Falling markets are almost always faster than rising markets. It means that the “panic” generated by the bears is much more powerful than the “exuberance” generated by the bulls.
The Materials (ASX:XMJ) sector of the ASX is a perfect example of this rule. Remember that the GICS Materials Sector encompasses a wide range of commodity-related manufacturing industries. Included in this sector are companies that manufacture chemicals, construction materials, glass, paper, steel producers, forest products and related packaging products, and metals, minerals and mining stocks.
Last Friday the XMJ almost hit the level of 9,000 points (intraday low at 9,013) when it was trading above 17,000 last May (historical high posted on May 19 at 17,380). It means that the index declined by almost 8,380 points (48% decline) in less than 5 months (between points B and C). It did exactly the same distance on the other way, from 9,000 points to 17,380 points (therefore a 93% rise) in more than 2 years and a half (between points A and B).
Point A is a previous high posted in September 2005 and which had been cleared on the upside a few months later. The price action never came back to this level until…last Friday. It means that this long-term gap is filled and that it is typically a basis for a move on the other side.

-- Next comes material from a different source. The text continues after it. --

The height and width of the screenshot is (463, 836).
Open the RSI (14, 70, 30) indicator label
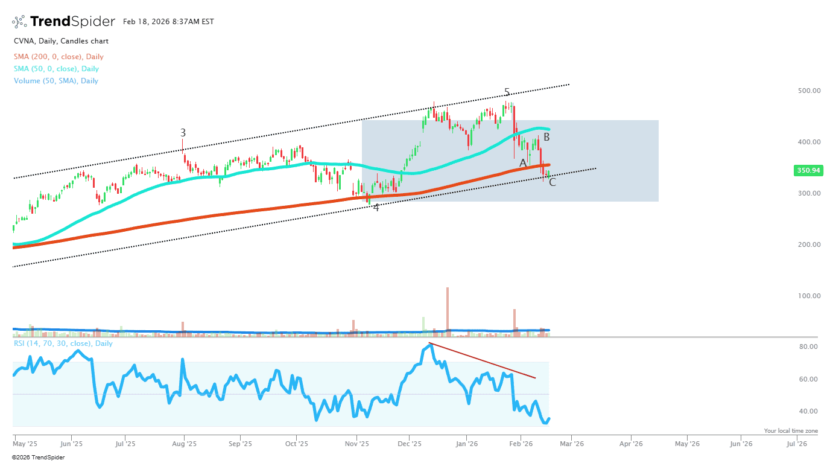[63, 343]
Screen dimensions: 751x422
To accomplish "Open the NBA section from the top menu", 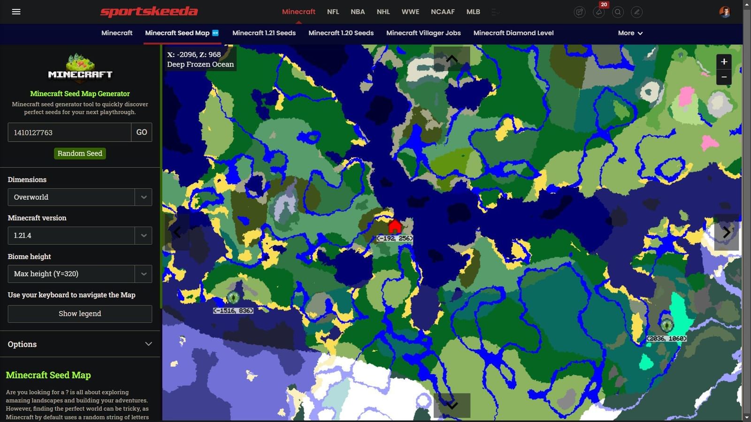I will [x=358, y=11].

Yesterday the XMJ index closed at 9,700 points. A further rebound is expected and a significant retracement of the recent decline is probable.

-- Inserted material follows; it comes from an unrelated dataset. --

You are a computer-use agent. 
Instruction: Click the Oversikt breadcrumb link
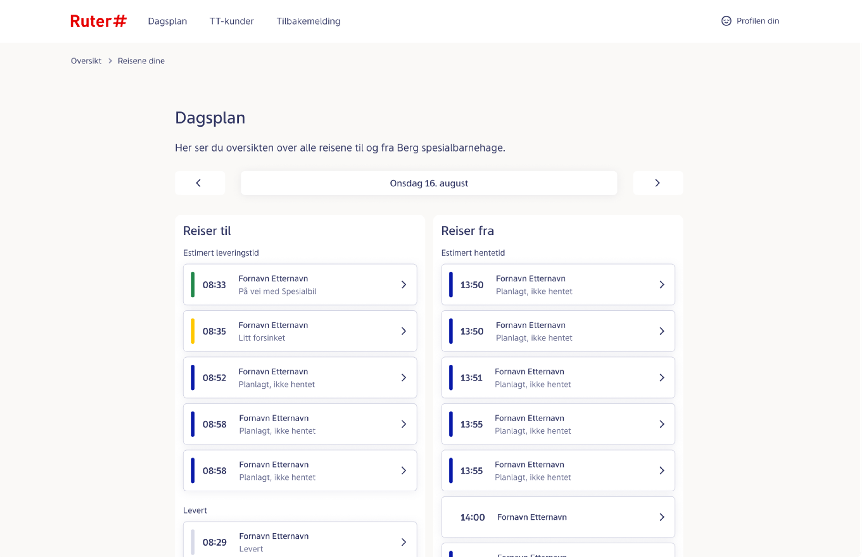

The sector has been hammered recently and the bounce back may be impressive too if investors decide to come back massively into the sector, obviously oversold.

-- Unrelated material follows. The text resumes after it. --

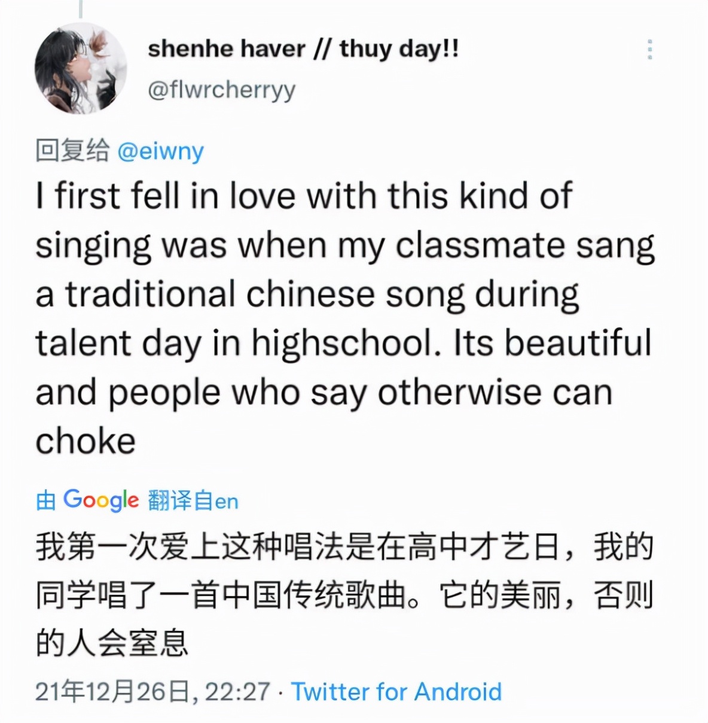Open the "Twitter for Android" source link
Viewport: 708px width, 723px height.
pyautogui.click(x=396, y=692)
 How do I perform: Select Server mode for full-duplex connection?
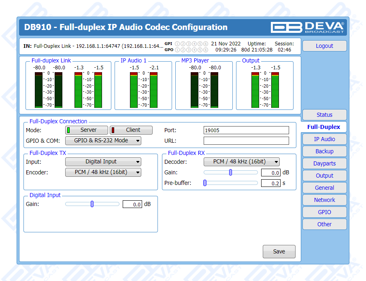[x=87, y=130]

The oscillators have bottomed and are now turning upward. The immediate target for the expected coming rebound is around 11,500 points. It corresponds to the 61.8% Fibonacci retracement level of the fall occurred during the last 3 weeks. It also corresponds to the previous lows of September. This target is 18% above the closing price of yesterday.
On the downside, a break below 9,000 points would be new strong bearish signal.